Items listed in a dataset:
——

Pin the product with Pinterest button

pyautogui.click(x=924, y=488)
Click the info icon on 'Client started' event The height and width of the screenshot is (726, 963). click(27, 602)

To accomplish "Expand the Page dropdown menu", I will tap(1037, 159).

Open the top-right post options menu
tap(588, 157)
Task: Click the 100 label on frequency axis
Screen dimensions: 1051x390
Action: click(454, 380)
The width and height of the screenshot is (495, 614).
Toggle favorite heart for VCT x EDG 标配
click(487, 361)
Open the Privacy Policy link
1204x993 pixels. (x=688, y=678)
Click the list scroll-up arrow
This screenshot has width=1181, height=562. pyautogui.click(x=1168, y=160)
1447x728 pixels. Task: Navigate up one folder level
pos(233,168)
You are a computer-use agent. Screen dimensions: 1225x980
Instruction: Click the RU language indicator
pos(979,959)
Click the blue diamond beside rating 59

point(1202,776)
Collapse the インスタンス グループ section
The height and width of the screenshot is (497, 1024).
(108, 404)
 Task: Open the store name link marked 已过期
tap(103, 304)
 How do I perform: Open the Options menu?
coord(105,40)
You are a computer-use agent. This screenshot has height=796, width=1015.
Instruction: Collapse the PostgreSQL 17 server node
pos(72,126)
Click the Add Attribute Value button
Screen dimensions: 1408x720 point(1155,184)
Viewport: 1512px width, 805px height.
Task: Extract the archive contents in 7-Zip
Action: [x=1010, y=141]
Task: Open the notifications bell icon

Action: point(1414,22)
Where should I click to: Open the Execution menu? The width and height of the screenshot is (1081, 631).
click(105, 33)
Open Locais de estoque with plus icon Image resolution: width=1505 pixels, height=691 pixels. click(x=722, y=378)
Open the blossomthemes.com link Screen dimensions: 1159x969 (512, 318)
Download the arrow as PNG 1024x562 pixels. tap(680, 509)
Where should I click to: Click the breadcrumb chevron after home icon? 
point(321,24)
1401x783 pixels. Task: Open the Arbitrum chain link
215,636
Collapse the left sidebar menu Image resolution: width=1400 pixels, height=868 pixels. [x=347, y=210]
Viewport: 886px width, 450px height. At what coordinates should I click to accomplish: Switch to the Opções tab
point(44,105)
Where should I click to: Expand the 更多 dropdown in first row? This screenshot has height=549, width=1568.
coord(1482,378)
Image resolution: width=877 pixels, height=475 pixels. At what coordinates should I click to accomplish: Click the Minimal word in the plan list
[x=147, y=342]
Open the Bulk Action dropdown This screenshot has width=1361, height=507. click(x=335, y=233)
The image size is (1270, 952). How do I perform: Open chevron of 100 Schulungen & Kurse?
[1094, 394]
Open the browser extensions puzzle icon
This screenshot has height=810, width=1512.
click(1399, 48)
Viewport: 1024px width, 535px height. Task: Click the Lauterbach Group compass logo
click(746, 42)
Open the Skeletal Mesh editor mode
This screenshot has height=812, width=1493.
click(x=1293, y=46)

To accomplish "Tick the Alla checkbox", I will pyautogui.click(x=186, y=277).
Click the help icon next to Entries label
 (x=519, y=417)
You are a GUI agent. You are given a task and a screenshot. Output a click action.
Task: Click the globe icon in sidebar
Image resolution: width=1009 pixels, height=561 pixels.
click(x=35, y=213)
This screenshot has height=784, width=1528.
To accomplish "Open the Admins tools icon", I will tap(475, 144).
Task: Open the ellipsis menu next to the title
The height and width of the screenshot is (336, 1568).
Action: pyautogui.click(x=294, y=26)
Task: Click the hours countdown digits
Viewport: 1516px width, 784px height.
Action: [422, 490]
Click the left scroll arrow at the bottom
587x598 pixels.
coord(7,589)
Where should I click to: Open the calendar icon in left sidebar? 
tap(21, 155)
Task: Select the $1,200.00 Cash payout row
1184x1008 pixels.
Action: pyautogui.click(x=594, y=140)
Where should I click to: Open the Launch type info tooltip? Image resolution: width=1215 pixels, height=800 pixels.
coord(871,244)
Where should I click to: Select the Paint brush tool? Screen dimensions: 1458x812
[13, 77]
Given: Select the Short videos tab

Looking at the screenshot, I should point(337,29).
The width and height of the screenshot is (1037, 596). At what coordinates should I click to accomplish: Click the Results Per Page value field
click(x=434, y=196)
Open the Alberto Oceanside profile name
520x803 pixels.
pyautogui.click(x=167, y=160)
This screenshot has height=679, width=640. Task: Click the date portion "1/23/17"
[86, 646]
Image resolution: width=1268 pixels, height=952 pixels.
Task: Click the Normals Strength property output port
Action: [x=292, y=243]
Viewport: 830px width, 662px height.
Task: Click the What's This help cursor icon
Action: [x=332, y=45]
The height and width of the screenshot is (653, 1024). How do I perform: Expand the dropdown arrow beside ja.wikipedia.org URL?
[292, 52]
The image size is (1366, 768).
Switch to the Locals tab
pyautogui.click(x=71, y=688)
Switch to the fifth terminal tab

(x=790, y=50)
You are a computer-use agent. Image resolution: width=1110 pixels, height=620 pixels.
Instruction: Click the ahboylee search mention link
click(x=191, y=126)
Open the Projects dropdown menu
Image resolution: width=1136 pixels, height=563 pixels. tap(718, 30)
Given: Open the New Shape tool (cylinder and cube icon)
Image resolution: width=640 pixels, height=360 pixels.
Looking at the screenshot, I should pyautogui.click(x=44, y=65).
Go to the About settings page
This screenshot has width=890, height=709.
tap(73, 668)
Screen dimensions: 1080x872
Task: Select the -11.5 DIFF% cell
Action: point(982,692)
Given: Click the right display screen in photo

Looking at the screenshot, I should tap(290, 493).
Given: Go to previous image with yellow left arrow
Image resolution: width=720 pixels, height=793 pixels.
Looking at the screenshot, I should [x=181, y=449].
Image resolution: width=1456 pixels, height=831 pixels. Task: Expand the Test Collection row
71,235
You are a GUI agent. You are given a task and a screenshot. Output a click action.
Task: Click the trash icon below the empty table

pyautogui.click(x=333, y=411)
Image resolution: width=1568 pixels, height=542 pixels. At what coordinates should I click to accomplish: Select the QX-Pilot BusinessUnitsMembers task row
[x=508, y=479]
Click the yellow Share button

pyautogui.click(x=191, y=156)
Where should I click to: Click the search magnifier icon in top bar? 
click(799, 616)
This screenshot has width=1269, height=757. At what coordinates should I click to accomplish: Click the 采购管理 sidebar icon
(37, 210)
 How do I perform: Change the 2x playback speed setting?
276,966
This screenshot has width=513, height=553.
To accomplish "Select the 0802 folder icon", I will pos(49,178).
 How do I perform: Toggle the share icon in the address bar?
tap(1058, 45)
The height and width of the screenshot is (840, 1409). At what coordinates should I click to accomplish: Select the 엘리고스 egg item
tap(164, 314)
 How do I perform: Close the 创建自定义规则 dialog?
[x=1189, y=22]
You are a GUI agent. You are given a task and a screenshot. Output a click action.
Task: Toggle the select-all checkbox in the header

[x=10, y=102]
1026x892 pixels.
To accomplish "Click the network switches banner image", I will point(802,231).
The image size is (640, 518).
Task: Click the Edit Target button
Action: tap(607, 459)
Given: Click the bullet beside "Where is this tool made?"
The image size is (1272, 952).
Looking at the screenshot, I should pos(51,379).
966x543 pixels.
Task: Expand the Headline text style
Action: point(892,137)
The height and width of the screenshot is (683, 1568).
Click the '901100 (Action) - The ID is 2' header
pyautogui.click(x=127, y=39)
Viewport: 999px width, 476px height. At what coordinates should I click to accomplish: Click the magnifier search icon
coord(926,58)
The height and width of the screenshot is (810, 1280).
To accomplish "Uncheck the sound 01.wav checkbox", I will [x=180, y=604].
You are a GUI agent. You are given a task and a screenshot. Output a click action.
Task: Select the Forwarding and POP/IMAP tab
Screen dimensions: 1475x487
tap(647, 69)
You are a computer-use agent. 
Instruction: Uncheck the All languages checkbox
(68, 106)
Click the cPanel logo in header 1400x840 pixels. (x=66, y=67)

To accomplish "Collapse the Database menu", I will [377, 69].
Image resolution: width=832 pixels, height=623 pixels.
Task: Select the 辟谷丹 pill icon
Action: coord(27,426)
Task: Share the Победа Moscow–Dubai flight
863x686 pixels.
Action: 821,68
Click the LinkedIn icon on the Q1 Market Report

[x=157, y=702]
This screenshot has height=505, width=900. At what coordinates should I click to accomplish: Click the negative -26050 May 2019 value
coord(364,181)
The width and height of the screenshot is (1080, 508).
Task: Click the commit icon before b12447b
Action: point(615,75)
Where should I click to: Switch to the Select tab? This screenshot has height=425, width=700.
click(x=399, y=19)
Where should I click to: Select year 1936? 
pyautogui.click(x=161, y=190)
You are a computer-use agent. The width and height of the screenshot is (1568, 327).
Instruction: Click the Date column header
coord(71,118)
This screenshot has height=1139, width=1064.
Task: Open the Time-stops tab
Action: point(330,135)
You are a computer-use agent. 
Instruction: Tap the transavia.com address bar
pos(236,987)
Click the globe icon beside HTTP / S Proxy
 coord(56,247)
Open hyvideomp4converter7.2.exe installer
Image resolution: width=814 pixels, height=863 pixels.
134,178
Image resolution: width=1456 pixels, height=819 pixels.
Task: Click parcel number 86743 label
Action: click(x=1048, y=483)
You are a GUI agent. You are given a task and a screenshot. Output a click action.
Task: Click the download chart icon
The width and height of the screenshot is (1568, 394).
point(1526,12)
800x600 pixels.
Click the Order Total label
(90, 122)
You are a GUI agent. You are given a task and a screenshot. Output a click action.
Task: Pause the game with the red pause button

——

Task: Render the items from the line with "Given: Go to" to the line with "pyautogui.click(x=333, y=411)" as a Markdown table with the columns Row and Entry, one numbered row per line, skipping blank lines.

Result of the task:
| Row | Entry |
|---|---|
| 1 | Given: Go to previous image with yellow left arrow |
| 2 | Image resolution: width=720 pixels, height=793 pixels. |
| 3 | Looking at the screenshot, I should [x=181, y=449]. |
| 4 | Image resolution: width=1456 pixels, height=831 pixels. Task: Expand the Test Collection row |
| 5 | 71,235 |
| 6 | You are a GUI agent. You are given a task and a screenshot. Output a click action. |
| 7 | Task: Click the trash icon below the empty table |
| 8 | pyautogui.click(x=333, y=411) |